A crise sanitária aprofundou o que já era ruim. Agravou a quebradeira dos meios de comunicação e acentuou o excesso de trabalho. Isso porque grande parte dos jornalistas está em home office sem nenhum apoio da empresa, não contam com ajuda de custo, assumiram a conta de luz, telefone, água, trabalham o dia inteiro e não recebem hora extra. Fora isso, ainda existe um comportamento negacionista de uma parte dos meios de comunicação que parece não perceber a gravidade da doença e mantêm redações cheias e sequer fornecem equipamentos de segurança. Um levantamento sobre mortes de jornalistas pela COVID-19 no mundo, disponível no site da Fenaj, mostra que o Brasil lidera o ranking de profissionais da comunicação vítimas da doença. Isso é lamentável.
Quais são os desafios que jornais e jornalistas precisam enfrentar para subir no ranking?

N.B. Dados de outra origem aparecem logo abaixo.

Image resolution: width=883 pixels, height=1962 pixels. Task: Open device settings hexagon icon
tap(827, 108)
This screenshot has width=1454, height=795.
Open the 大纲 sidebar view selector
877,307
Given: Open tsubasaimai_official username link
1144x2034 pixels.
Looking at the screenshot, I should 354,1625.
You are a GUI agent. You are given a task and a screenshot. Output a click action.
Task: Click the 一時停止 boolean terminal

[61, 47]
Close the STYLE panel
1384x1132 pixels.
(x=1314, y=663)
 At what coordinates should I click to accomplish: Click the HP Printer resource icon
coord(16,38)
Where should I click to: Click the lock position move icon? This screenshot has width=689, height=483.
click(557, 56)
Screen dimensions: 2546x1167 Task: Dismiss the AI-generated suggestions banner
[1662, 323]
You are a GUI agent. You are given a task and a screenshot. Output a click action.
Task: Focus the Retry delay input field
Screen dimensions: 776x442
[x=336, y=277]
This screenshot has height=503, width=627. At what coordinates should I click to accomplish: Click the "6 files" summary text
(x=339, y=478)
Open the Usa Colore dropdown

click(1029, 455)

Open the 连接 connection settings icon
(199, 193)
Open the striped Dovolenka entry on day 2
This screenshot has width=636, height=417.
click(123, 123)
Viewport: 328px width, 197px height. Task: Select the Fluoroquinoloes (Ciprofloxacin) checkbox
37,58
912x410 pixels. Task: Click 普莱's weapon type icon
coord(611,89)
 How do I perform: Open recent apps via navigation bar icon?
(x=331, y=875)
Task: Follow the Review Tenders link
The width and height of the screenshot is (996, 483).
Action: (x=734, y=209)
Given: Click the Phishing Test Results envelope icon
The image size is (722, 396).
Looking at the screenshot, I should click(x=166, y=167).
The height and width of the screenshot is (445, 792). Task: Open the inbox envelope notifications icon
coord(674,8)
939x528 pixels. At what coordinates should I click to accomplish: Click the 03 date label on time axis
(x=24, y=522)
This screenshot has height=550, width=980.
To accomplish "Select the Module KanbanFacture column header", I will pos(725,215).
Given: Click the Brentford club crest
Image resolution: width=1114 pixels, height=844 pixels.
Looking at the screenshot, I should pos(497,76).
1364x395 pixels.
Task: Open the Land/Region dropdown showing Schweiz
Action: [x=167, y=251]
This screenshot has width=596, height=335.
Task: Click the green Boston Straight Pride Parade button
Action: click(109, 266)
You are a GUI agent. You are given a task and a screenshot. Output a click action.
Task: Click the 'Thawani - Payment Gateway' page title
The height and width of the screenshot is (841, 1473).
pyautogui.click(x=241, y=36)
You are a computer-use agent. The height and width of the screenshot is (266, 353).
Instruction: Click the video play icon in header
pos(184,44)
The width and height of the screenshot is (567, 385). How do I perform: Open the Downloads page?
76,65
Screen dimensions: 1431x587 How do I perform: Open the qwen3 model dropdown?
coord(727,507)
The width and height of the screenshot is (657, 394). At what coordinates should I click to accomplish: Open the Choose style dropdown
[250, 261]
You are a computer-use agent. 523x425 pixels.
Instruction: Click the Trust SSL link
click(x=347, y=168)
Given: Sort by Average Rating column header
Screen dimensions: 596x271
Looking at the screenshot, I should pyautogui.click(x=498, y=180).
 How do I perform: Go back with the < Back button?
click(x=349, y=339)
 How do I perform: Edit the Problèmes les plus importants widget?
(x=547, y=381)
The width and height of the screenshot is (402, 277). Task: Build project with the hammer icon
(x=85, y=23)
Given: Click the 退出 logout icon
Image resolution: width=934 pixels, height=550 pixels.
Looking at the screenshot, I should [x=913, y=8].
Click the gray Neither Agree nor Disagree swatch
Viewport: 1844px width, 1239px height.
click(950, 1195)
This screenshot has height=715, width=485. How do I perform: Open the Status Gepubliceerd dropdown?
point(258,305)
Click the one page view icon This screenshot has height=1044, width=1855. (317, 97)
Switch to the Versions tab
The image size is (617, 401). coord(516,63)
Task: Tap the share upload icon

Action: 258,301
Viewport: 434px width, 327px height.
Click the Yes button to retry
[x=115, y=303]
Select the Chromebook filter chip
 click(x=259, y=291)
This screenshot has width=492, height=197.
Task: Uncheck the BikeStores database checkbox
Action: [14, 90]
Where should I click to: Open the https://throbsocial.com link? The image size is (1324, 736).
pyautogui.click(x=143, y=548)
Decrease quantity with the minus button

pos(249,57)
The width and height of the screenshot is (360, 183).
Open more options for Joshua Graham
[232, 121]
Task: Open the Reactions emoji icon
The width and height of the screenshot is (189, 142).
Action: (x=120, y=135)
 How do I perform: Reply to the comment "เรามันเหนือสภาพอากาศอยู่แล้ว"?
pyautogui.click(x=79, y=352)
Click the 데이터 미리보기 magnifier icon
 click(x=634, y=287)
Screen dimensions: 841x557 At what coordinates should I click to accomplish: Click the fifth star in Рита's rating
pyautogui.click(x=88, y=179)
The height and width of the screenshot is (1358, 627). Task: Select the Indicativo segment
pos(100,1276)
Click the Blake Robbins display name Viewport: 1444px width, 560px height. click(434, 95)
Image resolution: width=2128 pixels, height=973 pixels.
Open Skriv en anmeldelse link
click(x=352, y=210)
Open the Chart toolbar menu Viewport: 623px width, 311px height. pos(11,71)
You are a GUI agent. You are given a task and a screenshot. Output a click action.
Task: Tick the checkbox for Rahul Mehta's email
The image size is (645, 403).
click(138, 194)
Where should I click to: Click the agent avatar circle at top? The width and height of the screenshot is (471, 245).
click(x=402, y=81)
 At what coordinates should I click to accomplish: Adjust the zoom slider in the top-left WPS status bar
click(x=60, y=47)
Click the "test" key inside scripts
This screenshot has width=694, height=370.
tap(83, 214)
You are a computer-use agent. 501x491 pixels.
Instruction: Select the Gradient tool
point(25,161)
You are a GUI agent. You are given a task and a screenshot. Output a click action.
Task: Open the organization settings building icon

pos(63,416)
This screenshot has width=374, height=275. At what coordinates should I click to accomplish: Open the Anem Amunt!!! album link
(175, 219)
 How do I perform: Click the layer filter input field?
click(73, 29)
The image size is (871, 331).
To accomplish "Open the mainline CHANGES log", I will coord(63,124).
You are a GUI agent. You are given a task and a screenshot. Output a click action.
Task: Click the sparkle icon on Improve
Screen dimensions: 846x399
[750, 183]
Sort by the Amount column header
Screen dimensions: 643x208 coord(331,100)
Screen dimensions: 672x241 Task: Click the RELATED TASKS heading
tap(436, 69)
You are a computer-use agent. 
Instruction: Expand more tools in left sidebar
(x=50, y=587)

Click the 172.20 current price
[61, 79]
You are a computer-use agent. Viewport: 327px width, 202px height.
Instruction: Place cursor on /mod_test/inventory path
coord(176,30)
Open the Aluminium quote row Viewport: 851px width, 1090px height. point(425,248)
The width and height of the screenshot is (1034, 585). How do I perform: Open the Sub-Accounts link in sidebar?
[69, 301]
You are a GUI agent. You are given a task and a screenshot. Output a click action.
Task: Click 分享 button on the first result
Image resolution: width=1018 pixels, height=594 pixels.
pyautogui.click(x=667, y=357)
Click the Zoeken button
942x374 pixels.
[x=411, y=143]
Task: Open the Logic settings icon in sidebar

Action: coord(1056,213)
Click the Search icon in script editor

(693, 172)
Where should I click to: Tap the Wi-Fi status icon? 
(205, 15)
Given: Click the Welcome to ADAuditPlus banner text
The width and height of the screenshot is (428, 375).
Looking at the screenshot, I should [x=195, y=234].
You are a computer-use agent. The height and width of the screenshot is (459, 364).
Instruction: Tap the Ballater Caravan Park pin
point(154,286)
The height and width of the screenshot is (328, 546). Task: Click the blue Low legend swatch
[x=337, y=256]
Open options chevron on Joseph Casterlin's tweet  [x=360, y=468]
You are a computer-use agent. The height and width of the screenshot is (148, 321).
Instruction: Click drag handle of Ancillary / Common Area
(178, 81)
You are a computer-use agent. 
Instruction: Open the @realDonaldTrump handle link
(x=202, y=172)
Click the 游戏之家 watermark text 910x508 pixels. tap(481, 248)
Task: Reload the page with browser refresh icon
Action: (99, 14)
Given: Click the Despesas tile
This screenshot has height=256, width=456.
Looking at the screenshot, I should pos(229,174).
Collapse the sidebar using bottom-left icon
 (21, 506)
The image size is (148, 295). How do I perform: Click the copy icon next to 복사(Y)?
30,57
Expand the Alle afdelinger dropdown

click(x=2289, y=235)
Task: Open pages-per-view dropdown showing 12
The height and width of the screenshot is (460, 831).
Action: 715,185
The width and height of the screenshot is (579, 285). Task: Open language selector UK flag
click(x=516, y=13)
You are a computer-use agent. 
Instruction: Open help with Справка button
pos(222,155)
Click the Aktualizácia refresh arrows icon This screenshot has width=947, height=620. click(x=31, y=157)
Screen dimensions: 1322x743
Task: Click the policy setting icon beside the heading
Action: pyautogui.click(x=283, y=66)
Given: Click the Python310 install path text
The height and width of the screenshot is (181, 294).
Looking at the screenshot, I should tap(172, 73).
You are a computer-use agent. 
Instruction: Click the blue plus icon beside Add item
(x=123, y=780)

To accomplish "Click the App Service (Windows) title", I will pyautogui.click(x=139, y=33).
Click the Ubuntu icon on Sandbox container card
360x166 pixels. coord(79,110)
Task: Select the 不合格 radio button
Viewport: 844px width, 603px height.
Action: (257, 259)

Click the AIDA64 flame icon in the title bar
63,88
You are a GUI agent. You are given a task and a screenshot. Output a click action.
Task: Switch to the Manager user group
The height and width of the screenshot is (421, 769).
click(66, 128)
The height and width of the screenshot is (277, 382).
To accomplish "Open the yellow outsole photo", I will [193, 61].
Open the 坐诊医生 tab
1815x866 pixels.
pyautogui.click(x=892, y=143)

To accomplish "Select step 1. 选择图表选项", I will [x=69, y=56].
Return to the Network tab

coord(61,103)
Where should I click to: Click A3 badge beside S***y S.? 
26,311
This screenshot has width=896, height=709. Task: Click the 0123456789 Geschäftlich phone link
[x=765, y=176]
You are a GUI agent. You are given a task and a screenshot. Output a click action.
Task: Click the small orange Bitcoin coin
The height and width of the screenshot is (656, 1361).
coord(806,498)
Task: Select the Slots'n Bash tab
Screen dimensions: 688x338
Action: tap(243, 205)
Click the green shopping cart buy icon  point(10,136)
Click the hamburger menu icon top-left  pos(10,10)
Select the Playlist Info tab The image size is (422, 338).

O desafio do jornalista é diferente do enfrentado pelo dono do jornal. O proprietário do veículo precisa ser mais efetivo na cobrança da apuração e no combate da violência ao jornalista. Os donos de jornais têm muito mais poder que as entidades de classe para movimentar essa pauta. A responsabilidade do patronato é perceber o seu dever no amparo de seu funcionário, na defesa da liberdade de imprensa e ser mais duro nessa cobrança de medidas contra essa violência. Quando os jornalistas estavam sendo atacados pelos bolsonaristas no “chiqueirinho” da Presidência da República, muitos jornais se recusaram a retirá-los da cobertura. Falta coragem e responsabilidade. Já para os jornalistas é o desafio de sempre: remar contra a corrente. Quem trabalha em pequenos, médios e grandes jornais sabe da dificuldade de fazer com que a notícia flua como deve. Precisamos ter coragem e caminhar mais juntos na luta pela garantia do exercício da profissão e da importância do jornalista. Nosso papel é combater e lutar para ampliar os limites impostos pela censura, pela violência e pelo poder econômico e político.